■ EXCERPTED PASSAGE
The key lies in preventing incidents of abuse before they need to be “handled.” That’s where the WKI ® “Plan to Protect™” comes in. Its policies have become the recognized standard for abuse prevention and detection. Individuals and organizations not yet taking advantage of the assistance available to protect kids, can access the “Plan to Protect™” at

*The Rockland County News, New York, Sept. 14, 2013 article by Gary Stern and Mareesa Nicosia

©Diane Roblin-Lee, Sept. 15, 2013

Monday, September 2, 2013


It’s not fun standing before a group of strangers telling about how I lived with a child molester for 38 years, knowing absolutely nothing about his dark thoughts, re-entrance into pornography or secret life of victimizing two young girls. Every time I speak, I have to unscrew the jar that holds memories that shattered my family. They come tumbling out and I have to grab them and force them to stand, exposed, before the crowd in all their shame. I point to them and say, “Look at what happened to my family – don’t let it happen to yours.” And then I tell them what I have learned about how to keep kids safe.

■ TASK 1
Write out the part of the excerpt that opens with the words containing "Monday, September 2, 2013" and closes with "keep kids safe.", word for word.
■ TASK 2
Answer these questions from the excerpt:
(a) For how many years does the writer say they lived with a child molester?
(b) Who wrote the Rockland County News article that the excerpt cites?
(c) What is the name of the WKI policy program the excerpt calls the recognized standard for abuse prevention and detection?
The listing after this point is separate material, unrelated to the excerpt.

Collected data entries
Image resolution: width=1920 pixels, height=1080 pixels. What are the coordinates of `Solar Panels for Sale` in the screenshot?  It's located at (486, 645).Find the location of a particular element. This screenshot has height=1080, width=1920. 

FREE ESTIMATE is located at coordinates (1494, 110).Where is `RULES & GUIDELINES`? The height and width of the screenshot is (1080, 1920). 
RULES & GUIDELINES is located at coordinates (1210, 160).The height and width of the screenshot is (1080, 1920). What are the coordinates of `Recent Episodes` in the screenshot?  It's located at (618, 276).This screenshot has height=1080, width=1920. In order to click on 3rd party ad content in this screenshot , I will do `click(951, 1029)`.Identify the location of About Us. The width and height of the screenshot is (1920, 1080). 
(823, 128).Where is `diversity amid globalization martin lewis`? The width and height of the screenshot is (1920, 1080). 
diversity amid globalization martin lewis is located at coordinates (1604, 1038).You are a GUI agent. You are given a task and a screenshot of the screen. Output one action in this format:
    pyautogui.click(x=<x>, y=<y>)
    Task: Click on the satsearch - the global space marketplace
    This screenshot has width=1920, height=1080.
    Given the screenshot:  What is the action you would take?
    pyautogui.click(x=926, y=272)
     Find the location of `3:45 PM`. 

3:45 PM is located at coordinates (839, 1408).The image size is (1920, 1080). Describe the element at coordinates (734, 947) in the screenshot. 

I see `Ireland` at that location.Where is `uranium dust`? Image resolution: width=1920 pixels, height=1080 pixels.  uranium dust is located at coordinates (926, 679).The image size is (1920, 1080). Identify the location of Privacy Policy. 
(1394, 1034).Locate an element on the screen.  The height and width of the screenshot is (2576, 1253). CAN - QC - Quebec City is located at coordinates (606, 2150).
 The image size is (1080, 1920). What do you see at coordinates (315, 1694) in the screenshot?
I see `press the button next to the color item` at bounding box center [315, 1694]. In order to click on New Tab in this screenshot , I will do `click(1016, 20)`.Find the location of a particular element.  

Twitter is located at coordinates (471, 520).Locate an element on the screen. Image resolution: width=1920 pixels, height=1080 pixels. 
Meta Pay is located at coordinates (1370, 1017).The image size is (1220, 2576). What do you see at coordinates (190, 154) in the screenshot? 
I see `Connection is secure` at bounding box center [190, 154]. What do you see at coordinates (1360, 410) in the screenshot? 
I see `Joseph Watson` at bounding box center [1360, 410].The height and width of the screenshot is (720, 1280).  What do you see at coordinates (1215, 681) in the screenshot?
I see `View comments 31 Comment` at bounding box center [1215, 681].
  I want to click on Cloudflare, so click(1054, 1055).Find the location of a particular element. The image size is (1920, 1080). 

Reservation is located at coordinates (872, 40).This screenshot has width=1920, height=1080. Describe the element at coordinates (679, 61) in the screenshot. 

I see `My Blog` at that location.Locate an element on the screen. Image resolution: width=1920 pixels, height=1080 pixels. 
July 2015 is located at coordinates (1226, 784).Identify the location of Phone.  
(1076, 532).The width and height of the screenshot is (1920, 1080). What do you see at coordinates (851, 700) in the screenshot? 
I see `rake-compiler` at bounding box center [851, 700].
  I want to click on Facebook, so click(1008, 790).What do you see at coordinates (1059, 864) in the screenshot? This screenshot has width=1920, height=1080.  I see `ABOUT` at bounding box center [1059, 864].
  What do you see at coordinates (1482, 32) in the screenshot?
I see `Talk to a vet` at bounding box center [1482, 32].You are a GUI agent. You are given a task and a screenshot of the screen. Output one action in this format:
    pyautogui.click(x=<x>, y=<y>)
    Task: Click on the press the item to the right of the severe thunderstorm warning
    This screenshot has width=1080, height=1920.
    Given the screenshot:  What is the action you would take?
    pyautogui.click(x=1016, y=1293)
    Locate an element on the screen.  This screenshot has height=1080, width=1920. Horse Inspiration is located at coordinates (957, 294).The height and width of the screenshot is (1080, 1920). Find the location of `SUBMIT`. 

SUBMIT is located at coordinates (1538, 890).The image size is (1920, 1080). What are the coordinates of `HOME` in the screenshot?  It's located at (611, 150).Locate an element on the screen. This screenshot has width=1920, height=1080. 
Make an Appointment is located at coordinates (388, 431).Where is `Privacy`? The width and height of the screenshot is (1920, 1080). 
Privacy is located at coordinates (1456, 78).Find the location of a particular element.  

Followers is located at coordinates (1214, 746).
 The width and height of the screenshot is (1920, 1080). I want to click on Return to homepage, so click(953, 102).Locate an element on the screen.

■ WRITTEN RESPONSE 1
Monday, September 2, 2013


It’s not fun standing before a group of strangers telling about how I lived with a child molester for 38 years, knowing absolutely nothing about his dark thoughts, re-entrance into pornography or secret life of victimizing two young girls. Every time I speak, I have to unscrew the jar that holds memories that shattered my family. They come tumbling out and I have to grab them and force them to stand, exposed, before the crowd in all their shame. I point to them and say, “Look at what happened to my family – don’t let it happen to yours.” And then I tell them what I have learned about how to keep kids safe.

■ WRITTEN RESPONSE 2
(a) 38 years
(b) Gary Stern and Mareesa Nicosia
(c) The "Plan to Protect™"